I first became a mother (almost) 29 years ago and I remember being so excited and proud on my very first mother’s day. I also happened to have be born on mother’s day, and was a great source of joy to my own parents, having been preceded by two boys, my wonderful brothers. I remember us being excited when we were young and cheerfully doing our best in ensuring she ‘take it easy’ and we would make her breakfast in bed. This often entailed making a right mess in the process, but our intentions were good.
I remember my own children bringing me the same wonders, such as burnt toast, cold tea and a bunch of wonderful smiles to go with their gifts of flowers, chocolates and one time in particular I remember receiving ‘an umbrella’. I gave my husband and a confused glance. He duly explained that when he got to the supermarket the flowers were all gone, and with what money he had in his pocket, he had enough for an umbrella, as they were on offer! Strange gift, but it did of course come in useful with our very showery weather.
The purpose of the day is to celebrate and spend some time, by way of saying thank you and I love you and without you, I wouldn’t be here. It is a gesture of appreciation. Of course, it is not always possible to spend time, as children often do not live near their mothers, once they are grown up and have families of their own, so a card or a phone call or gift will be received to acknowledge the day.

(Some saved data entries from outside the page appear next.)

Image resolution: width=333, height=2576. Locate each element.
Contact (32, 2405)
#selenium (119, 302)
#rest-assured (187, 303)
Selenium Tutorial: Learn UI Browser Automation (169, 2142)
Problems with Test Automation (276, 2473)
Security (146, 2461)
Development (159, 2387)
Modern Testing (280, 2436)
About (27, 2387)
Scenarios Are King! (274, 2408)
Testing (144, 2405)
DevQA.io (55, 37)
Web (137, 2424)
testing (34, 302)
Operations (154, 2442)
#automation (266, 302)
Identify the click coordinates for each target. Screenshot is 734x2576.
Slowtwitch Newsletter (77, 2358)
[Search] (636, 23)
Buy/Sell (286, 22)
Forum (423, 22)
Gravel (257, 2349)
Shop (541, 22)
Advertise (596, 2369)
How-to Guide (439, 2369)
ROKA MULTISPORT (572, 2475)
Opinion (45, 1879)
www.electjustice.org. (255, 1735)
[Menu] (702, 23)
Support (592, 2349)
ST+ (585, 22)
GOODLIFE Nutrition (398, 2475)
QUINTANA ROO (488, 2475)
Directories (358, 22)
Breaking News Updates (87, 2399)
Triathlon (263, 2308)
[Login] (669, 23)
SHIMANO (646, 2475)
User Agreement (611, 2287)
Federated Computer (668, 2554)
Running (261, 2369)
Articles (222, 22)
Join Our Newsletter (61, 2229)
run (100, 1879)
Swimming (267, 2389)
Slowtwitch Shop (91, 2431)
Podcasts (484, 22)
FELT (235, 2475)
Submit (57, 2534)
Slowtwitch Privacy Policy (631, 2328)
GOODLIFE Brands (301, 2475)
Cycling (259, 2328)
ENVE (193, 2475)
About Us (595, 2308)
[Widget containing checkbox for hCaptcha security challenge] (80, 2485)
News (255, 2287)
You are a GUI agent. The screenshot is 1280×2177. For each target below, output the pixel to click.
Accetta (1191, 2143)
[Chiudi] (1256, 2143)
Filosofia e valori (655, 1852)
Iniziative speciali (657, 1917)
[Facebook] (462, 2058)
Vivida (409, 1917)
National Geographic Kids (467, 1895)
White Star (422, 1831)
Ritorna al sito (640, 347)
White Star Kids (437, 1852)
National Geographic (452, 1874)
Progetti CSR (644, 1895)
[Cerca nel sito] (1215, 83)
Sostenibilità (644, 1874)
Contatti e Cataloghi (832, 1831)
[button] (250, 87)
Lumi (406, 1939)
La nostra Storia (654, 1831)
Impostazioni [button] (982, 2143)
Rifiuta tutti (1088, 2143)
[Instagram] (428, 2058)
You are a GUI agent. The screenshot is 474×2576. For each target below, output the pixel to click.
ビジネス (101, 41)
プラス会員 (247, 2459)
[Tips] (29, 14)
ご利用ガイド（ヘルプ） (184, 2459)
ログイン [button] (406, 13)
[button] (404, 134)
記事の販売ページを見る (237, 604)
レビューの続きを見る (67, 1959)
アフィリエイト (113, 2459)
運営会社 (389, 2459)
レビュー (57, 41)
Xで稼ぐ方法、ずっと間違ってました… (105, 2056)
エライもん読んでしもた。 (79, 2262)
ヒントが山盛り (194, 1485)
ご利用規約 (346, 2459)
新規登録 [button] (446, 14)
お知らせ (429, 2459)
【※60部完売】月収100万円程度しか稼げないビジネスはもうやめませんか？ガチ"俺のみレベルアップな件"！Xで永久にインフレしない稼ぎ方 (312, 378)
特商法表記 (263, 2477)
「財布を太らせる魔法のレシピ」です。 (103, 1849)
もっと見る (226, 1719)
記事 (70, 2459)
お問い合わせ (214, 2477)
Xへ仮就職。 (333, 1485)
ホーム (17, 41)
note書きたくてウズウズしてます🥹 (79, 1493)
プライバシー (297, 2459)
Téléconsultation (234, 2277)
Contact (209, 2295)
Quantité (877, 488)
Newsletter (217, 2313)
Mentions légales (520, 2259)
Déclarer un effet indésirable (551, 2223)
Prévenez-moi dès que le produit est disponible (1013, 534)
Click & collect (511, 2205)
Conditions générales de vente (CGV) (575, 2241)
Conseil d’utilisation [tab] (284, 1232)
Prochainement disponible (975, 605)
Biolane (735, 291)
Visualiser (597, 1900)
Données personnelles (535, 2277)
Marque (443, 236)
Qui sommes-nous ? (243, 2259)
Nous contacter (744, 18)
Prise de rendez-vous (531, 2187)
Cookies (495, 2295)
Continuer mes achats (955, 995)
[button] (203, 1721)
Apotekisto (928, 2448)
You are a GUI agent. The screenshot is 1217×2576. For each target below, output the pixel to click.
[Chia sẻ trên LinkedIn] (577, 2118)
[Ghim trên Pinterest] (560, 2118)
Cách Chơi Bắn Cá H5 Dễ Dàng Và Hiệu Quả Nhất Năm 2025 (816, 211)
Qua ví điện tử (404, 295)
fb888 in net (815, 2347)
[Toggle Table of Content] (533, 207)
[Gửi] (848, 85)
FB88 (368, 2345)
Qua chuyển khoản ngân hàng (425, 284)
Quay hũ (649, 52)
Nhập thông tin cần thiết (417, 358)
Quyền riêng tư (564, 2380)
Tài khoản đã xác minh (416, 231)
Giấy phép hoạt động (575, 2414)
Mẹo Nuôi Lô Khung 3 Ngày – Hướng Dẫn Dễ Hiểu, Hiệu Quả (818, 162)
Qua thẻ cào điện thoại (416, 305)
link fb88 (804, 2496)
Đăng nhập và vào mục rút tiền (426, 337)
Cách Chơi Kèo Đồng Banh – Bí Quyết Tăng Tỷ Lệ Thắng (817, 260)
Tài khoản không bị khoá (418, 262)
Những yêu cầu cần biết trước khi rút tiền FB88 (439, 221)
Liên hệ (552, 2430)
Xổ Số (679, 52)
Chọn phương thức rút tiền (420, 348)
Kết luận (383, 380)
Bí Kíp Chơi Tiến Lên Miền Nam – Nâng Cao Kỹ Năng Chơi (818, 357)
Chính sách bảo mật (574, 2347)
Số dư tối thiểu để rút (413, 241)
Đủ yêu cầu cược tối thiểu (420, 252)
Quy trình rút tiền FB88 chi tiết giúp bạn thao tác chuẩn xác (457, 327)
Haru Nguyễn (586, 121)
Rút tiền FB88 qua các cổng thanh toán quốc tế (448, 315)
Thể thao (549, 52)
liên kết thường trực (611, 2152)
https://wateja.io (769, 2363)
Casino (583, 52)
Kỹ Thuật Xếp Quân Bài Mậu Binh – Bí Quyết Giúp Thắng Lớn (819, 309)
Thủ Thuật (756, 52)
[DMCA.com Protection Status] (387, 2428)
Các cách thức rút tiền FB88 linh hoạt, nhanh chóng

For some, it may be a time to ponder. Some mothers do not have their children living with them. Some children may have ‘lost’ their mother and vice versa. I have two children, who on mothers day, buy me gifts and cards and wish me happy mothers day, but I am not their real mum, I am their foster mum. On this day, I always wonder how they must feel. It must be a significant reminder to them and they must wonder about their ‘real’ mum. My heart always breaks a little bit more for them on mothers day and other children in the same position. I wonder about her too, does she think about them on this day? Does she realise what beautiful children they are, how good and well adjusted they are. Sure we have our moments like any parent and child, but does she know what she is missing out on?
Some people would give anything, to be a mother. Sometimes mother nature can be cruel and it just doesn’t happen for some people, through no fault of their own. So I guess, as much as Mothers Day, is a day to acknowledge and celebrate it is also a day that can be a sad reminder, for some.
For my own children and my own mother, I think it is a time to reflect on my position, my role, as I am indeed both a daughter and a mother. Do I deserve to be celebrated? Do I celebrate my mother enough for all her hard work, love and dedication to me over the years? All I can say is that I have endeavoured to be both, a good daughter and a good mother. There have been times that I will have got it wrong, but always for the right reasons. My intentions will have always been good ones and in my failures as both daughter and mother, I always endeavour to be better and continue to try my best, not just on mothers day, but everyday.
For my husband, the year he bought me an umbrella. I returned the favour on Father’s day by buying him a watering can, just so I could stand under my umbrella, while he poured some water over it…… it had been a particularly dry year!!!